Te permite, por ejemplo, ver un lápiz curioso, que te llamen la atención sobre él, te hace sorprenderte y recordar que un amigo los colecciona. Tiene más de 2000 lápices recogidos a lo largo de su vida. Bueno, está lejos, te dices, cuando vaya a Cuba tendré tiempo de comprarlo. Y justo unas horas más tarde la cabrona te arranca a tu amigo. Te deja sin aliento, ¡Pero si ayer mismo pensaba en él!, le dices a otro amigo.
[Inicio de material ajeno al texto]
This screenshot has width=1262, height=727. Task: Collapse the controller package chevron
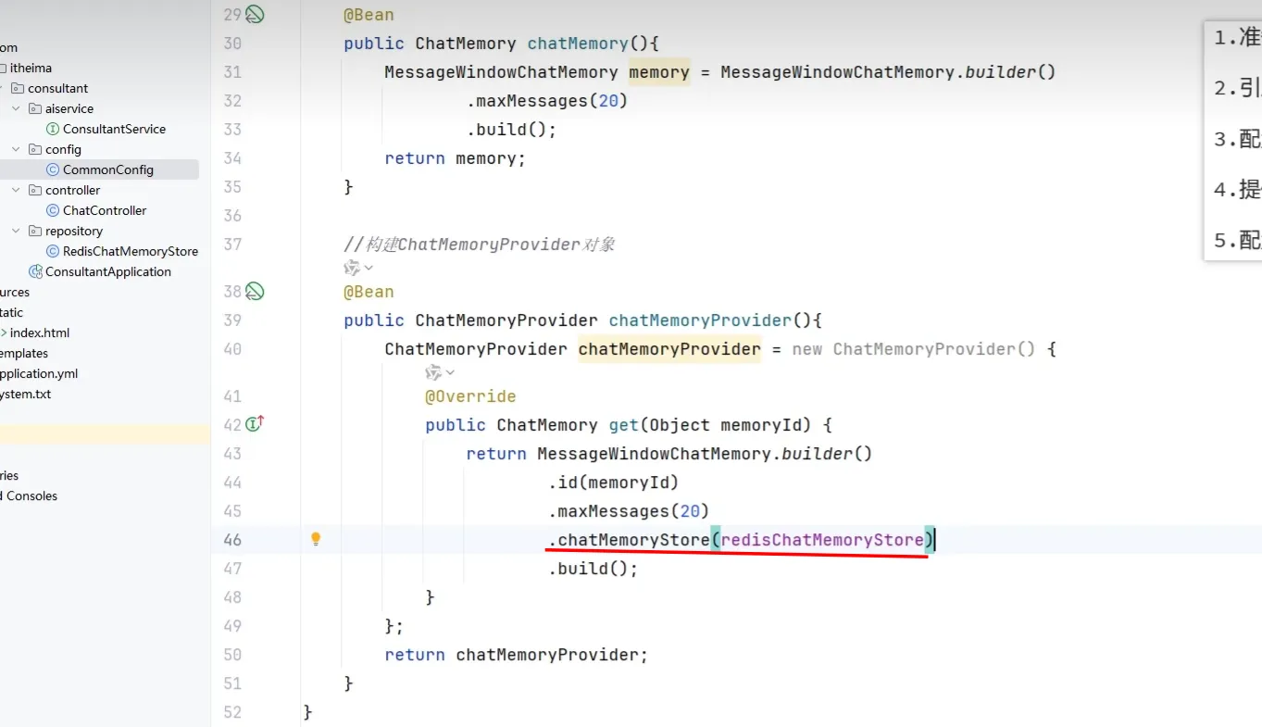point(16,190)
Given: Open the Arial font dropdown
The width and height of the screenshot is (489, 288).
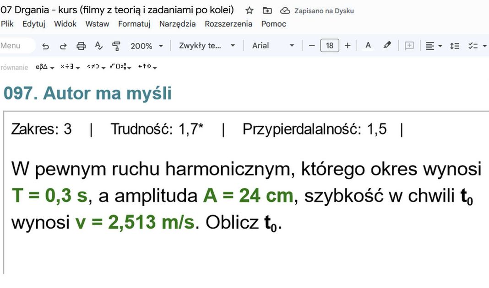Looking at the screenshot, I should pyautogui.click(x=273, y=46).
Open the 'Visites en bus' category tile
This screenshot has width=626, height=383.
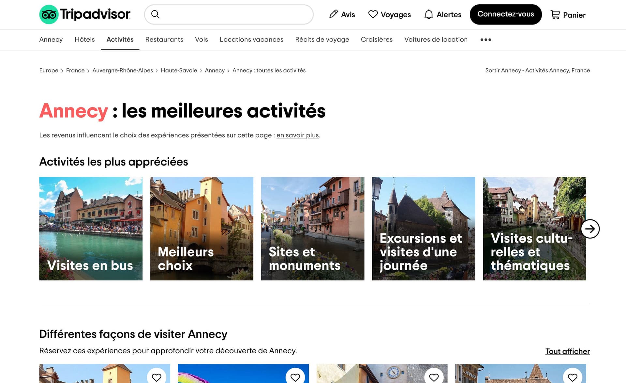pyautogui.click(x=91, y=229)
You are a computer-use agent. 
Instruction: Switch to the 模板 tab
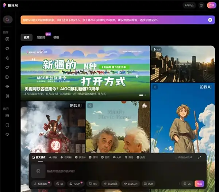coord(56,37)
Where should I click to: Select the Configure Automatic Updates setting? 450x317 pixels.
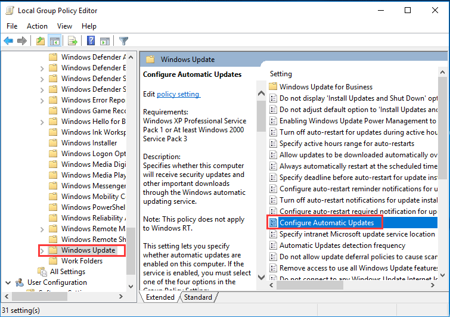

Y parece un lugar común que siempre digamos que tenías presente a quien muere, pero es que a Orlando lo tenía presente, por más que sea otro lugar común.

¡Cabrona la vida!

Recuerdo a Orlando como el tipo sin enemigos, aquel que estaba abriendo una puerta cuando otros la cerraban, que te extendía un escudo cuando otros te clavaban un cuchillo, era el que estaba por encima de las mil bajezas y puntos oscuros de la mierdecilla pueblerina del mundo literario de mi tierra.blank

Se va y me deja con la desazón de que nuestro proyecto se queda a medias, nuestro libro escrito como proyecto en común y con el cual estábamos intentando romper las barreras de nuestra provincia literaria hacia el exilio, se va quedar para otro mundo diferente. Y él seguía creyendo en ello y yo estaba empapado de su entusiasmo, por más que su último correo me dejó con muchas interrogantes «el correo te rebotó porque mi cuenta de siempre aún no me la han restaurado, es una historia larga de contar que por acá no puedo, pero que está ligada a las mezquindades humanas».

Orlando. Siempre por encima de las mezquindades humanas.

Busco en mi biblioteca y veo su novela, La hora de los peces tontos. Ahí está su dedicatoria: «Hector: Amigo, la distancia es poca cosa cuando la Amistad vale (…) No pierdas nunca la Fe en la Literatura. Ella puede». Ese era Orlando, escribiendo Amistad, Fe y Literatura con mayúsculas en medio de la frase. La hora de los peces tontos. La pienso releer. Y lamento que tan metido en mi mundo, tan ensimismado buscando que mis textos sean una luz, me olvide que sus textos ya lo eran.

He aceptado con gallardía que la muerte es un hecho inherente a la vida, y soy un ser casi impasible ante ella. No me verán llorar, no me verán desgarrarme las ropas ni lamentarme por lo bajo, pero algunas muertes duelen.

Me duelen muchas muertes, y esta es una de ellas. Recordaré siempre al amigo que jamás cerró sus puertas cuando hacía falta y que mantuvo su amistad cuando los vientos políticos me pusieron cola de pincho y cuernos, atributos que aún mantengo para algunos.

En estos momentos me gustaría tener fe, me gustaría poder creer que algún día podré verlo en el paraíso (porque este se lo tiene ganado) y nos reiremos de las mierdecillas del mundo cultural de nuestra tierra y recordaremos los buenos momentos –literarios y no literarios– compartidos en nuestra vida pasada. Luego le diré adiós en mi camino al infierno dejándolo a él haciendo un mejor paraíso. Porque la literatura puede.